### What you will do
Rewrite the lines from the one containing "You are a computer-use agent. The" through the one containing "click(x=750, y=22)", both included, with "Select" changed to "Choose" and nothing else altered.

### Extracted information

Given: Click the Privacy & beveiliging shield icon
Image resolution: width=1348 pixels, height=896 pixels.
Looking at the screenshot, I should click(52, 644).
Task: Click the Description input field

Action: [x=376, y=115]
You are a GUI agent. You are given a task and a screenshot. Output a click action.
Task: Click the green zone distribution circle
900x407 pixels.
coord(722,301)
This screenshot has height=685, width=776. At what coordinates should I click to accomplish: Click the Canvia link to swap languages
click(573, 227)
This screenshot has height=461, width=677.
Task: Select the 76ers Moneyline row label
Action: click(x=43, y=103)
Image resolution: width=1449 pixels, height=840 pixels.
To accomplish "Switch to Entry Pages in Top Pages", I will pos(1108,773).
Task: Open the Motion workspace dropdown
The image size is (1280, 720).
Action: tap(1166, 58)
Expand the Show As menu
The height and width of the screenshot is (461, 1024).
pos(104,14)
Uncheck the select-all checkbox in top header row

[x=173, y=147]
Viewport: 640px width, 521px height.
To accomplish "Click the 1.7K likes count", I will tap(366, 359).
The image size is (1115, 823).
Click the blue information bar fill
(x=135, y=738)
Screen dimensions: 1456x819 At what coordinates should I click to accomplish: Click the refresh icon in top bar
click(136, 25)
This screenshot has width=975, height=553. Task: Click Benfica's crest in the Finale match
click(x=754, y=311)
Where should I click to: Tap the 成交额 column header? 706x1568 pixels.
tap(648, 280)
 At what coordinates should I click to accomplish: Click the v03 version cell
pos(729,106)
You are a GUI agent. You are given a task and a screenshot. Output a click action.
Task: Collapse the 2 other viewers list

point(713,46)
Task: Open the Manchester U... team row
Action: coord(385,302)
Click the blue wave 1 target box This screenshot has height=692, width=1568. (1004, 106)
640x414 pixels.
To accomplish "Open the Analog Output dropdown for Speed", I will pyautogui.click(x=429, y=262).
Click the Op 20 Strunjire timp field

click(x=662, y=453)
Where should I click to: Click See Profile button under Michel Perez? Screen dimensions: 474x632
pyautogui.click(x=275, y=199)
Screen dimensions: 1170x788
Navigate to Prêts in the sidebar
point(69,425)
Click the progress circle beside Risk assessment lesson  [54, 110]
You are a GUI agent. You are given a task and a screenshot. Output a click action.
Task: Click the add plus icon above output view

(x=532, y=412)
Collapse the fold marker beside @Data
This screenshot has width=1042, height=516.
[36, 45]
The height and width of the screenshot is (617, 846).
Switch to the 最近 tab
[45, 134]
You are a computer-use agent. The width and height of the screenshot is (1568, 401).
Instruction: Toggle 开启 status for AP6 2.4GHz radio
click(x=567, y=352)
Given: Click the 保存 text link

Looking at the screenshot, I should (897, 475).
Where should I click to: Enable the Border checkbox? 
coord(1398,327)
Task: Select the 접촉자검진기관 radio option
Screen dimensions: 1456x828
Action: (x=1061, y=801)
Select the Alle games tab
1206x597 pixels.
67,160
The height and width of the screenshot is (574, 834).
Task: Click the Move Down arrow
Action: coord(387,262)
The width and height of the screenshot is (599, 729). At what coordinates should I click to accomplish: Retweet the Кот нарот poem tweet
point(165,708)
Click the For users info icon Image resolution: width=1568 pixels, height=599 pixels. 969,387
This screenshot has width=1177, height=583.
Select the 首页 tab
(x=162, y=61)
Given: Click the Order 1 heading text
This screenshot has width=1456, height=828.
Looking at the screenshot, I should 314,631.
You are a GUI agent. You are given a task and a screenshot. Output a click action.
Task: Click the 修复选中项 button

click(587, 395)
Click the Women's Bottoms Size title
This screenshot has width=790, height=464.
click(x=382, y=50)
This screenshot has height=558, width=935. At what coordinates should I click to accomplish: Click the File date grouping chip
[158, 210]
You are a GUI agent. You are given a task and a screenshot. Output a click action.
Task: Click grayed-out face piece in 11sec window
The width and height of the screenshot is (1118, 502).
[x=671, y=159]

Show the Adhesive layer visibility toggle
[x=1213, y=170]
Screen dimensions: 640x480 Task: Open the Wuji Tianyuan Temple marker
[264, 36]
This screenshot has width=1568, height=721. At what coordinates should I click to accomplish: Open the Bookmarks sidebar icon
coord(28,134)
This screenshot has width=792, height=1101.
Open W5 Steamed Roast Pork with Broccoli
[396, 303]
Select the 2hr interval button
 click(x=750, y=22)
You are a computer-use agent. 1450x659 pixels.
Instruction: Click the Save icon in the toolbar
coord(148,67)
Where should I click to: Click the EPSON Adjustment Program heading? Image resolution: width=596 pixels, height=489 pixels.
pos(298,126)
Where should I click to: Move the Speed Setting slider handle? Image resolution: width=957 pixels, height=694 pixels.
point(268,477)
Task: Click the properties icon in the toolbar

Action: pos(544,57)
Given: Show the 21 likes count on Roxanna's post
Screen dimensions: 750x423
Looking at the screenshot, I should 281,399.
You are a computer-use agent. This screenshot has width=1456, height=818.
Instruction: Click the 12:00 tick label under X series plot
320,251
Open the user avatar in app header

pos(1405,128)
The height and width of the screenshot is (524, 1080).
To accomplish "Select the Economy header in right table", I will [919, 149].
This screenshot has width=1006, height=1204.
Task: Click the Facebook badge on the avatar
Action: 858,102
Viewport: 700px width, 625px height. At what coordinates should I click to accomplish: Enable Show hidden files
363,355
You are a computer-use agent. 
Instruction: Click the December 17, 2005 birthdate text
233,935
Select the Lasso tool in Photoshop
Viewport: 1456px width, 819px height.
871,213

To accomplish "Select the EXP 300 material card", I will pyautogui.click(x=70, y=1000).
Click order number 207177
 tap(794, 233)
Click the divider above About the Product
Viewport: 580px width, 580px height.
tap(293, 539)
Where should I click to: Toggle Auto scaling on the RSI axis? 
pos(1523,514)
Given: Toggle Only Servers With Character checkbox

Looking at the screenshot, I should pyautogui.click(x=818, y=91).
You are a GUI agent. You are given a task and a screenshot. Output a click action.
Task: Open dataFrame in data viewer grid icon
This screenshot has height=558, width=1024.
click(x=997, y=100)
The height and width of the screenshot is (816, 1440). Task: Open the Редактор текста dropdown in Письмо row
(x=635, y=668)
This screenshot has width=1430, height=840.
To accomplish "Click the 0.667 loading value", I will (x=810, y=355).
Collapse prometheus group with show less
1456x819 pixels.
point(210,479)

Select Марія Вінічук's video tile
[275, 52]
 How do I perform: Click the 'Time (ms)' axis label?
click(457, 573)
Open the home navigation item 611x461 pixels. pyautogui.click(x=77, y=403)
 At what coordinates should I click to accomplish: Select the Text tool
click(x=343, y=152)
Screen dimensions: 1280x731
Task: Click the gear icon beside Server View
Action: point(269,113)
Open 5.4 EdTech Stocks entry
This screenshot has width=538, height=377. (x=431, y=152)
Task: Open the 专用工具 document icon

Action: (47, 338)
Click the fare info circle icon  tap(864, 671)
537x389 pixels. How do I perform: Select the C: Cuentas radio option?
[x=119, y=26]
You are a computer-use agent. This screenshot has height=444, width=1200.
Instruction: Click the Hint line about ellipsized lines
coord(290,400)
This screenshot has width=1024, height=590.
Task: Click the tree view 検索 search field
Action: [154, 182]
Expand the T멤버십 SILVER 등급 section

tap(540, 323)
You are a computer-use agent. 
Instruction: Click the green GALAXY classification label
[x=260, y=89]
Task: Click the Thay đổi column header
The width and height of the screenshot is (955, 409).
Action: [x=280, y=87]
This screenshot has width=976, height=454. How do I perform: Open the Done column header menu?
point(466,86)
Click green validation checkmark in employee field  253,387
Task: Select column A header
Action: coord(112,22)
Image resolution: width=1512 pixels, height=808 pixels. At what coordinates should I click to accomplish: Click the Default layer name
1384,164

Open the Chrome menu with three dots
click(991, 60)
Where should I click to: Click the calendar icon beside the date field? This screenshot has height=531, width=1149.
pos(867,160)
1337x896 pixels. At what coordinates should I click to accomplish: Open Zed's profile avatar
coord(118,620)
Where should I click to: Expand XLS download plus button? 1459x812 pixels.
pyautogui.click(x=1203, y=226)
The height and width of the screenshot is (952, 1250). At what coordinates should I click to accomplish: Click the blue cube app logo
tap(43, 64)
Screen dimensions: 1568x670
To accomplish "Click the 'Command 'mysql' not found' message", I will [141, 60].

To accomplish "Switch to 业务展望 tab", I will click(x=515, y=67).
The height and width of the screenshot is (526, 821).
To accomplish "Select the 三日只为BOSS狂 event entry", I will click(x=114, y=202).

### Solution to this problem
You are a computer-use agent. The width and height of the screenshot is (1568, 401).
Instruction: Toggle 开启 status for AP6 2.4GHz radio
click(x=567, y=352)
Given: Click the 保存 text link

Looking at the screenshot, I should (897, 475).
Where should I click to: Enable the Border checkbox? 
coord(1398,327)
Task: Choose the 접촉자검진기관 radio option
Screen dimensions: 1456x828
Action: (x=1061, y=801)
Choose the Alle games tab
1206x597 pixels.
67,160
The height and width of the screenshot is (574, 834).
Task: Click the Move Down arrow
Action: coord(387,262)
The width and height of the screenshot is (599, 729). At what coordinates should I click to accomplish: Retweet the Кот нарот poem tweet
point(165,708)
Click the For users info icon Image resolution: width=1568 pixels, height=599 pixels. 969,387
This screenshot has width=1177, height=583.
Choose the 首页 tab
(x=162, y=61)
Given: Click the Order 1 heading text
This screenshot has width=1456, height=828.
Looking at the screenshot, I should 314,631.
You are a GUI agent. You are given a task and a screenshot. Output a click action.
Task: Click the 修复选中项 button

click(587, 395)
Click the Women's Bottoms Size title
This screenshot has width=790, height=464.
click(x=382, y=50)
This screenshot has height=558, width=935. At what coordinates should I click to accomplish: Click the File date grouping chip
[158, 210]
You are a GUI agent. You are given a task and a screenshot. Output a click action.
Task: Click grayed-out face piece in 11sec window
The width and height of the screenshot is (1118, 502).
[x=671, y=159]

Show the Adhesive layer visibility toggle
[x=1213, y=170]
Screen dimensions: 640x480 Task: Open the Wuji Tianyuan Temple marker
[264, 36]
This screenshot has width=1568, height=721. At what coordinates should I click to accomplish: Open the Bookmarks sidebar icon
coord(28,134)
This screenshot has width=792, height=1101.
Open W5 Steamed Roast Pork with Broccoli
[396, 303]
Choose the 2hr interval button
 click(x=750, y=22)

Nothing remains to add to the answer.